The Heart of Empathy Speaks


I fell in love with foreign languages from before I could speak,

From Mother Goose nursery rhymes chanted to childhood,

Singing me through my days in silly lilting jibberish tolling tales–

Mesmerizing wispy wild figures sticking thumbs in plum pies

Or eating mystical morsels named curds and whey on a tuffet.

Then in college, I pined for the secret to unlock the hearts of 

Spanish, French and Russian poets, painters and culture magicians.

I cracked the code to some, forming strained lipped sounds,

Writing winsome words in chipped or open gullet accents  or

Symbols to sounds unmade, unimagined and click ticklish

until I could not remember my own tongue.

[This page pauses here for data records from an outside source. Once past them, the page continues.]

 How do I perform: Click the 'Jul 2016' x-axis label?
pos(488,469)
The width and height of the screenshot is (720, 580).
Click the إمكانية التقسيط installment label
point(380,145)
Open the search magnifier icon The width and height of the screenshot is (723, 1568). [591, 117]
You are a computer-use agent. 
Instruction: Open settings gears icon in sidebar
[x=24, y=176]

But after college, language tore at me, ripped me up

And left me dull, licit and languishing in legal triangles,

Endless geometry of angles, degrees and lines.

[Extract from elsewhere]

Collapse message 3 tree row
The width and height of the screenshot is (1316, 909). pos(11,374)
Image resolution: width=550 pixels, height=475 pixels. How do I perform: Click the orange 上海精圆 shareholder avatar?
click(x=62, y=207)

The law sandpapered language across imagination’s landscape,

Smoothed my edges in deeper, rounder archetypal paths, pregnancy, 

Until I lost Octavio Paz’s meter sanded out in childrearing recipes

Swapped with Guatemalan nannies.

Pellucid sentences peeled off like shredded wallpaper skin,

Their luster gone with a youthful jaunt, hop, gleam and trigger,

Flashed in skipping stones, falling in love and hopping fences

Round speedways, parks and wood clearings where music moved 

Us, loins and feet to primal noun-less, soundless speech, 

Just to see,  get a glimpse at lip-sung words beyond the barriers, 

Risking liberty and future, impelled by lusty mischief and rush.

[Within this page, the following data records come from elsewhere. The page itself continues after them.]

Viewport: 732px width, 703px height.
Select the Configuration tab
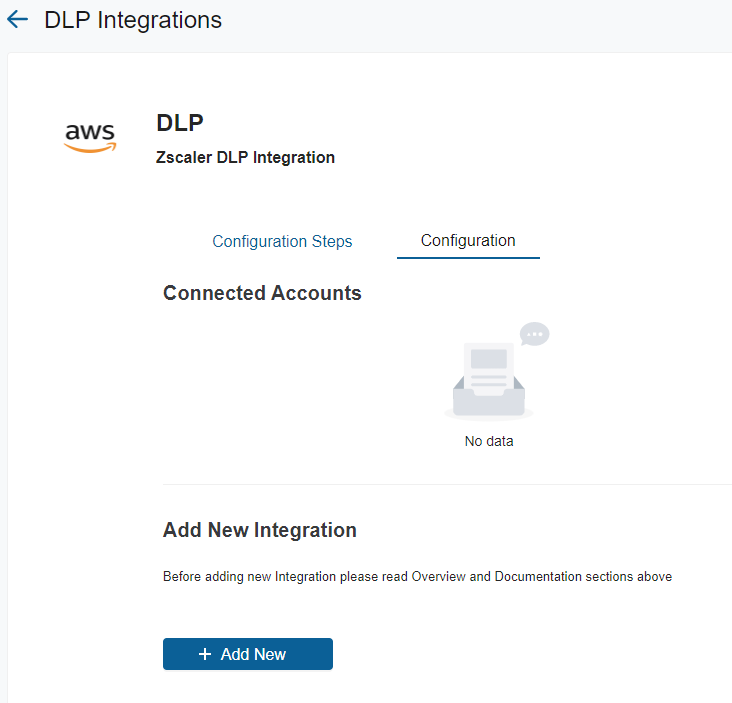point(468,240)
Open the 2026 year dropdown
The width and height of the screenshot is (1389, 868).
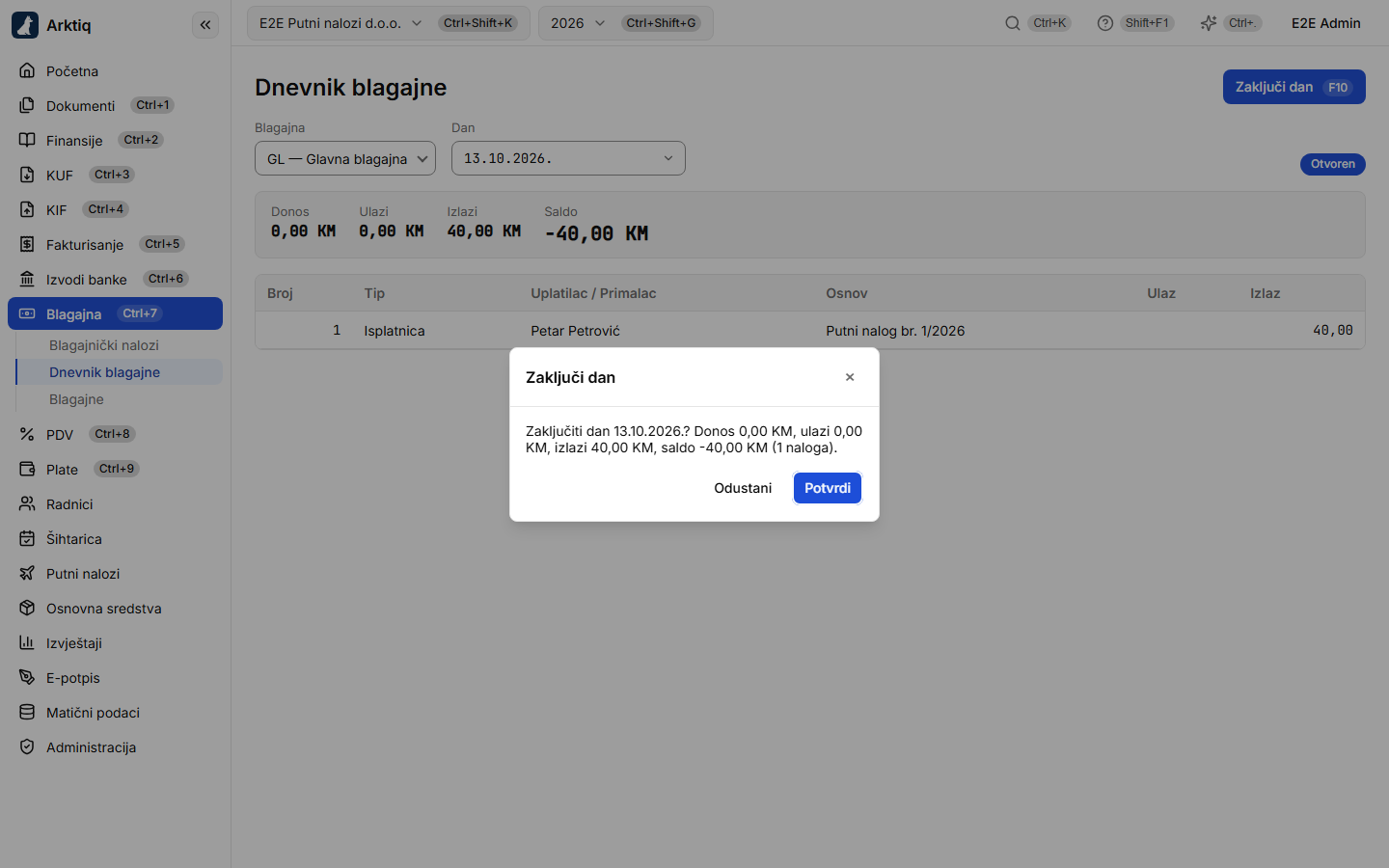pyautogui.click(x=626, y=23)
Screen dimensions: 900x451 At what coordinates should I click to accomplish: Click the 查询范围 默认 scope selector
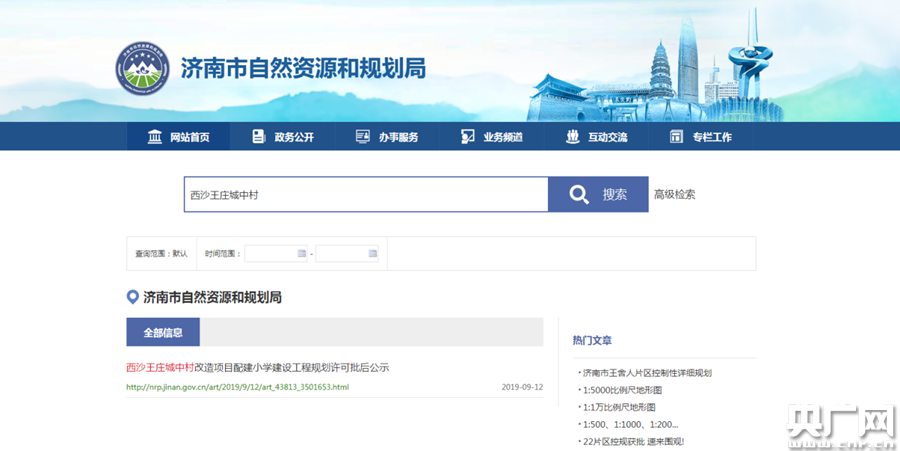click(x=161, y=254)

Back then, I had to hear them sung in tune-ful missives keyed only to me.

And now, the remaining hash of come and gone, bright and dark, transforms

Acidic intestinal stew to sorcerer’s clairvoyant elixir: my gut tells me.

Among the clamorous hate-filled speeches and cautious creeds non-offending,

Blasted in soldiered lies and political stomps, and on uncivil, anti-social media,

The gurgle steels me listen to us, be your pain, own my heated core as if it were 

The world’s sole lingual ignition; the ravenous merging urge to swallow me up,

The kind you write in erotic type and imagery possessing, owning my pulse–

These are mere smoke signals, the wink-less language of I know you as I am.  

In the aftermath of lived language, word dross, let us, you and me, tutor empathy,

The Esperanza of human kindness,  re-remembered swish and slosh in thickish silent

 womb–connected to another’s rhymes and rhythms, as the song. 

 

On Becoming a Lawyer…

  
Had I been able to choose what I did, which cases I would take, I might have loved the practice of law much more. There is a vast ocean of practice areas open to an attorney to use his or her honed skills of critical reasoning and legal knowledge from court room performer/litigator to public sector or non-profit donor to pure researcher/writer mole. I would have loved to have remained that last one. 

When I first started earning money in law, I was a law clerk attending law school. At the first law office to hire me, I performed menial tasks like putting files together and collating large swaths of information for big cases into color coordinated indexes. My first case to organize was a personal injury case involving a young man, a big electric company worker, who fell into a transformer encasement and got electrocuted losing a foot, a hand and his penis. 

The medical records, depositions of experts and parties, as well as the research was an enormous mass of paper that needed parsing, indexing and cross-referencing. That was my first job, and it was terribly trying as I only knew lovely painful struggles with the word before that as a literature student. This was dry, boring and taxing for the medical and legal terminology so foreign to me. Moreover, procedure is so much of the law. Knowing procedures that change daily everywhere from office to office, inside an office, among the various court clerk’s offices, courtrooms, and other attorney’s offices is an ongoing re-training: one of the reasons the practice of law is a practice. There is no way to ever get it nailed once and for all.